I've been at this blogging thing for a little over 10 years. This was before blogs were even super popular. And while I don't opening share my blog on my social media, the people who read it have been avid readers and I appreciate you! I think my need for privacy, even though I'm posting this online, is likely due to my careers: law enforcement and teaching.

As I logged onto my Blogger account today I noticed I had a draft titled, "Year 1 done!" I opened up the post and it was completely blank. WOW....I was either distracted by something or just needed a break from all the school stuff. But I did make it through and have a job for next year. Year 1 is always a learning experience from what I hear from veteran teachers. I hope to maybe someday write a book about, "What college DOESN'T teach you about being a teacher." However, I was fortunate to connect with an amazing online group of teachers through a Teachers Helpline Facebook group. There were nights when I just needed to vent and figure out if my feelings were normal or if what I was experiencing was something totally out of the ordinary. Rest assured, I was reassured that my feelings were normal for a first year. The argument is true: we don't get paid enough for the amount of work we put in in order to be GOOD teachers. Our summers off aren't really summers off, because we are often curriculum writing, preparing for next year, watching videos online on how to be better teachers and we continue to read articles on education. At the same time, we are revamping our syllabus, looking at new activities to try to create more movement in the classroom, ect. It is a little overwhelming.

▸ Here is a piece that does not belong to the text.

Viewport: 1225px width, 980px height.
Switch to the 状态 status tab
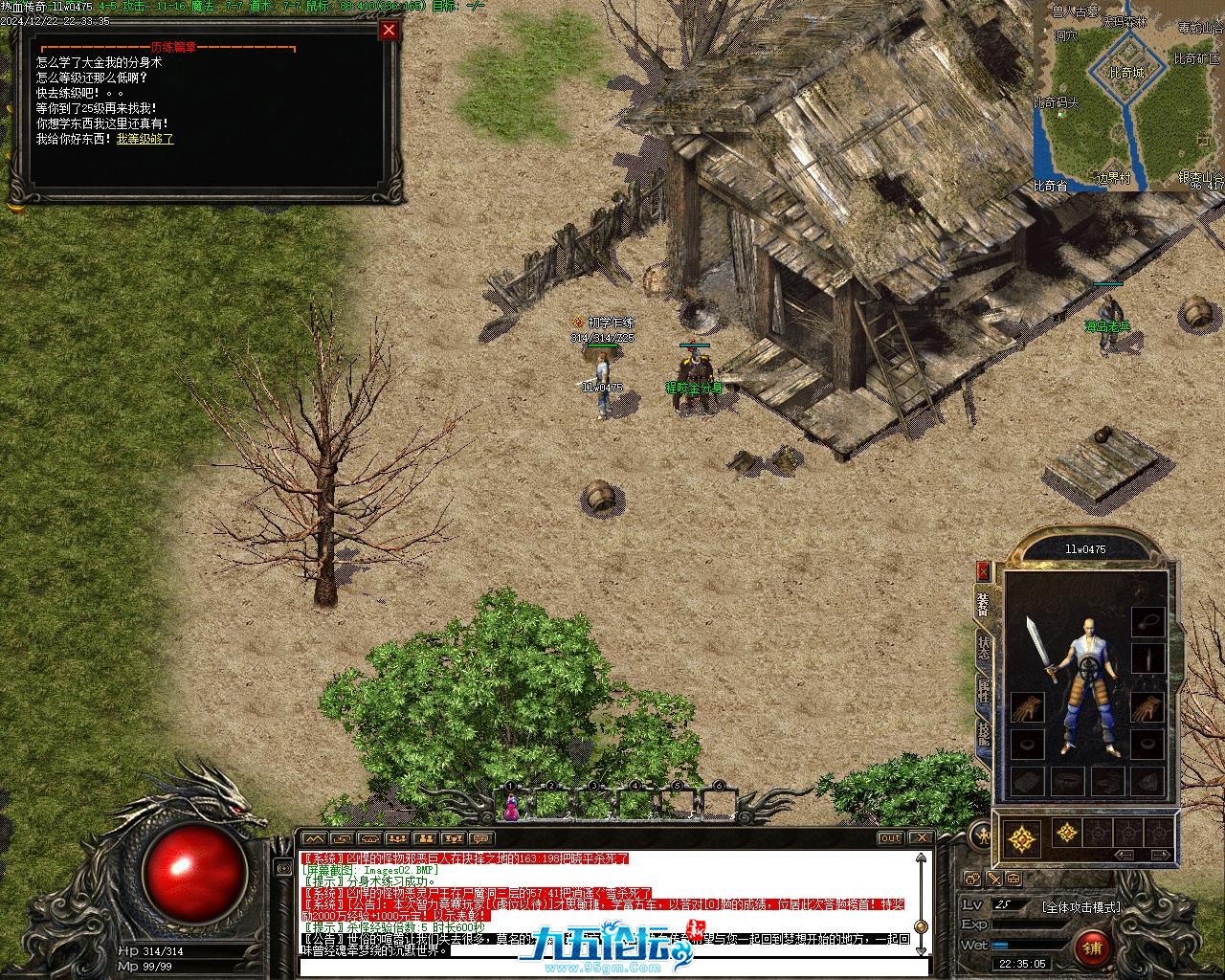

While I don't think I shared much about what was going on last summer, this summer has been quite a bit less stressful, but still stressful in its own way. Being back in my hometown and living in my parents house since I finally sold mine was a relief. I'm working along side my dad which is why I'm staying at their house. I had one of the best days of all summer on Monday. I was able to spend an extra day with Miss K. After she left that afternoon, I reflected on all that has happened in the last year. We moved, I took a new job, she went to Alex every weekend, and has been in Alex all summer. Our day on Monday was one of those perfect days where I felt like I finally had made it. I can do this on my own. I am so incredibly thankful to have parents who have flexible schedules and can come and help out when I need it, but I am so very capable of doing the single mom thing my myself. I felt empowered. I think with living here, I feel like a kid in my own way. I don't have my own space, my own kitchen. I have no doubt that next year Miss K and I are going to move mountains with what we are going to accomplish.

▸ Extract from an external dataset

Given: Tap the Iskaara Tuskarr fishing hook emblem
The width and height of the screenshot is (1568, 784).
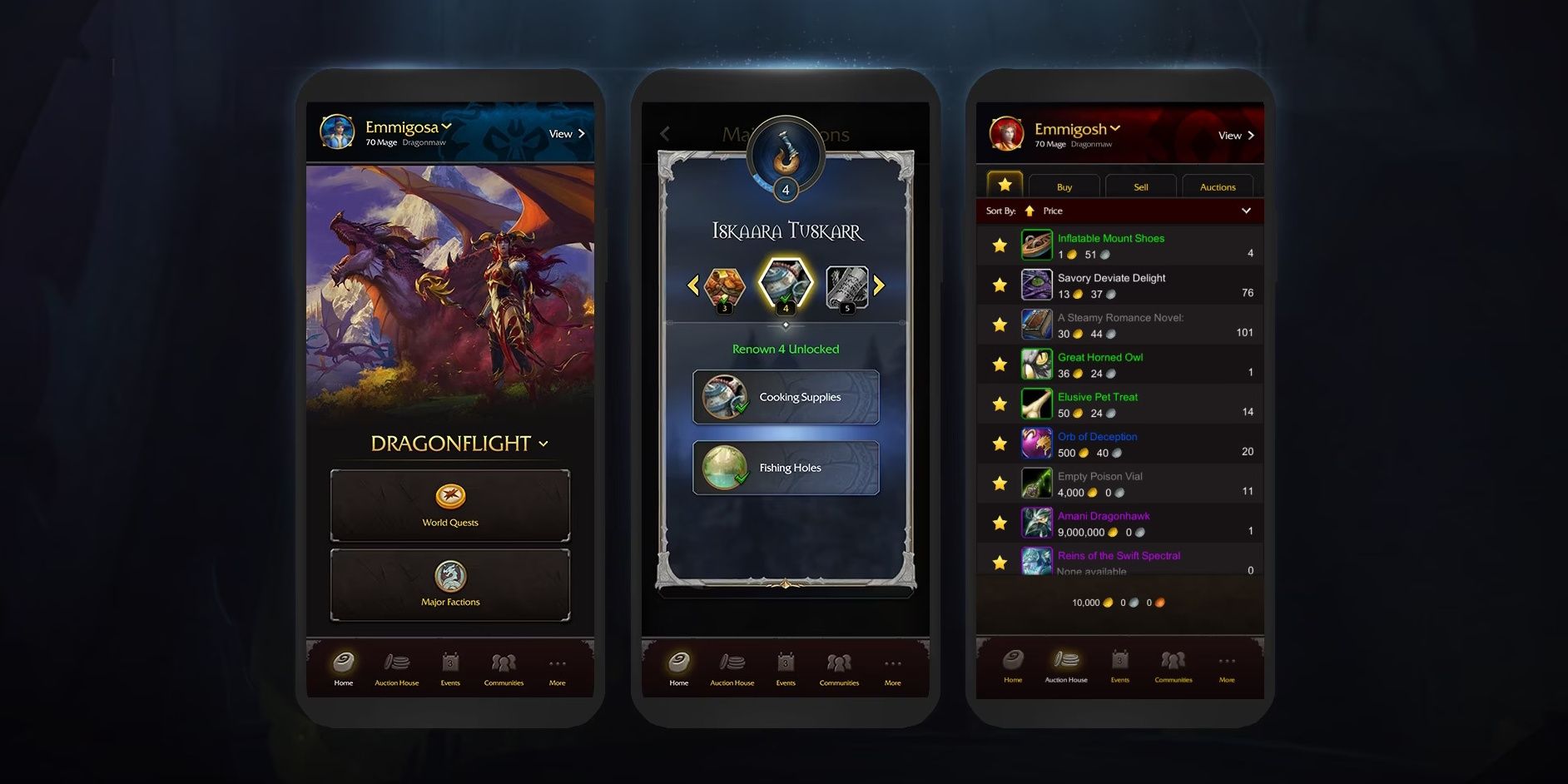Looking at the screenshot, I should [x=785, y=156].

B and I finally spent the 4th together after being together for 3 4th of July's....Lot's of great conversations came from that night after the fireworks.
1. I need to be more confident in who I am
2. I need to stop letting other people run my life when I am fully capable of so many things
3. I need to express my feelings rather than allow them to change who I am

I am beyond excited to start year 2. It will all still be a learning experience, but new opportunities for relationships to be built, new responsibilities, and who knows what else.